Publicada el 26.04.18 en The Clinic.

La fecha en que conmemoramos el Día Internacional del Libro (23 de abril) corresponde a los aniversarios de muerte de Cervantes y Shakespeare. El español escribió novelas y poesía; el inglés, además de poeta, fue un prolífico dramaturgo. Ambos dedicaron su vida a escribir ficción: personajes y tramas imaginadas, puestas sobre el papel para ser leídas o actuadas. Sin embargo, el entusiasmo con que celebramos a estos autores no parece ir de la mano con el lugar que sus obras ocupan en nuestra sociedad: ¿nos limitamos a homenajearlos desde una respetuosa distancia, o hacemos de sus obras literarias algo relevante para el presente? Dicho de modo más directo, ¿consideramos valiosa la novela, la poesía o el teatro para aproximarnos a la verdad de lo humano?

El éxito de ciertas novelas históricas ha despertado, en los últimos años, el debate en torno a la distinción entre literatura e historia, cuyos límites son difusos. Las novelas históricas parecieran guardar algunas virtudes: no solo divierten, sino también sirven para aprender acerca de nuestro pasado. Sin embargo, esta discusión suele relegar las novelas puras a una función estética o lúdica que restringe sus capacidades a la entretención y deleite. Pero, ¿se reduce la literatura a aquellas funciones? ¿No presta, acaso, una contribución al conocimiento del mundo desde otra perspectiva? Desde la filosofía práctica, se ha considerado que la ficción puede ayudar a suscitar la reflexión moral. Los hombres tomamos conciencia de nuestras vidas como relatos, con principio, medio y fin. Nos encontramos en la constante necesidad de justificar nuestras acciones y nuestro pasado dotándolos de una estructura coherente: como dice MacIntyre, el hombre es un animal que cuenta historias. También las obras de Taylor o Ricoeur, por mencionar algunos ejemplos, destacan el hecho de que la identidad personal se actualiza narrativamente, e incluso el psicoanálisis resalta la importancia de integrar en un relato los episodios centrales de nuestra existencia. A fin de cuentas, las buenas novelas contribuyen a nuestra educación y nos dan herramientas para leer, comprender y explicar nuestra propia vida.
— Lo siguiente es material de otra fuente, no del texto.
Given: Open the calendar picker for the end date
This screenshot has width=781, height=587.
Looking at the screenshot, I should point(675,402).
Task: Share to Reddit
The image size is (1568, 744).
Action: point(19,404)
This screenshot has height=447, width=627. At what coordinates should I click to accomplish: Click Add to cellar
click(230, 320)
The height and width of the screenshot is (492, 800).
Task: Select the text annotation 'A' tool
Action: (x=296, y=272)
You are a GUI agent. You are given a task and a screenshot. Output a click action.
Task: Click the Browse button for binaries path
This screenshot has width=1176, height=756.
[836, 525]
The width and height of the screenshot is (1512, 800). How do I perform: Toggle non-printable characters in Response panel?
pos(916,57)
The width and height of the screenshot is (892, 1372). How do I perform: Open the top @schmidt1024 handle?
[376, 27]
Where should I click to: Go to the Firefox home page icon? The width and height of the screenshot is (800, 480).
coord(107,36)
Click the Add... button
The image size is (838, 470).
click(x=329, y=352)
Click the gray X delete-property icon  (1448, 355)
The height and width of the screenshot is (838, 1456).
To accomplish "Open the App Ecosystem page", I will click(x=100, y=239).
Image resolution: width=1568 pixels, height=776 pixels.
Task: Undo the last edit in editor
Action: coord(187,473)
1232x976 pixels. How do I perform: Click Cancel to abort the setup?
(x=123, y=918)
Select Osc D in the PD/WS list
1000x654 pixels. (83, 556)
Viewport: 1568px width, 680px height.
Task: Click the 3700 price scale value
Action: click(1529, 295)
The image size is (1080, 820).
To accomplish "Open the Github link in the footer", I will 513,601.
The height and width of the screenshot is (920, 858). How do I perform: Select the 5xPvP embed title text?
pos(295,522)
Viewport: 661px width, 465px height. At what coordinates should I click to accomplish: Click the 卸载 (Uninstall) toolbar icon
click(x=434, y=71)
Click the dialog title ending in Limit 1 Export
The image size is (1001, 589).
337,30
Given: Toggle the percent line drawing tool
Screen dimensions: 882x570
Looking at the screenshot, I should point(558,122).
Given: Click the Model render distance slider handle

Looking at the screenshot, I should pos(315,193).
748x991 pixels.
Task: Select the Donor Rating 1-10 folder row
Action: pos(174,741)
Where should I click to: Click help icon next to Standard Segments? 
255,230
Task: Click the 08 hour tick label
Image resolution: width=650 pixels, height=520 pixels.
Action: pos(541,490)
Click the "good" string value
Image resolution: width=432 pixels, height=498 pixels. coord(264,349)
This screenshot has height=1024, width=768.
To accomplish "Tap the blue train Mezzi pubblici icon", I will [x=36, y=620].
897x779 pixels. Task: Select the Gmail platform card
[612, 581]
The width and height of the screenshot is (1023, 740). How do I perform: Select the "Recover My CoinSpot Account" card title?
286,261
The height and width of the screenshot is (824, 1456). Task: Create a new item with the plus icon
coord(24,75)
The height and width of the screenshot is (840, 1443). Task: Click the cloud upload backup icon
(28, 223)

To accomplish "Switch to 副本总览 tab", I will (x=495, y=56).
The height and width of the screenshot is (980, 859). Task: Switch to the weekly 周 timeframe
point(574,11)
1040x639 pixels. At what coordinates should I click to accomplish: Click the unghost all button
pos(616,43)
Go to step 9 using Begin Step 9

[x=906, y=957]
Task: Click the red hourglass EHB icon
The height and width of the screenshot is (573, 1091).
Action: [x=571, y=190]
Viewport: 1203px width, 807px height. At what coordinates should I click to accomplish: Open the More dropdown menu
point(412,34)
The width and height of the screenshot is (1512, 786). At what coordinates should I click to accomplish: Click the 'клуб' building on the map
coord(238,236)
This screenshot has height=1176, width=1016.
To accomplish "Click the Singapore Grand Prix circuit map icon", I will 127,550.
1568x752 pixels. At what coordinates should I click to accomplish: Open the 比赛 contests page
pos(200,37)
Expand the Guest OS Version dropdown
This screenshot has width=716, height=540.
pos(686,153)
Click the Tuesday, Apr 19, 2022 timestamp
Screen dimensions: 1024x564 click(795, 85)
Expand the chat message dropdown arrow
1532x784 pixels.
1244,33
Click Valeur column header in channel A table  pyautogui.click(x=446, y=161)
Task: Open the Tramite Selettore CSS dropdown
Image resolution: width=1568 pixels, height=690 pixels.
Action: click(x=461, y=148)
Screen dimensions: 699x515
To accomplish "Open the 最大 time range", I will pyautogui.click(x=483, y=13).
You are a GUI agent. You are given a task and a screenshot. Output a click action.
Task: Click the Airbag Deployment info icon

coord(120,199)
Otra posibilidad es la descrita por la filosofía hermenéutica: la literatura nos ayuda a conocer la realidad. Toda obra de arte nos interpela, nos llama a participar de manera original en una nueva experiencia del mundo. Como dice Gadamer, el arte nos permite re-descubrir el mundo, ante el cual solemos ser ciegos. Luego de leer a Shakespeare, estamos en condiciones de reconocer aquello contemplado en las obras: la traición, la locura, el amor o la venganza se nos hacen más evidentes, más reales, una vez que ya las hemos leído y vivido en el arte.

Como se ve, la literatura nos sirve para conocernos a nosotros mismos y para conocer la verdad, pero no se reduce a sus funciones cognoscitivas o formativas. La experiencia de la palabra poética, de la imagen narrativa que sobrecoge o emociona, del sentimiento que repele o espanta; todo ello vale por sí mismo. Y no por hedonismo o esteticismo, sino porque todo arte bien logrado nos abre a una dimensión trascendente de la vida humana.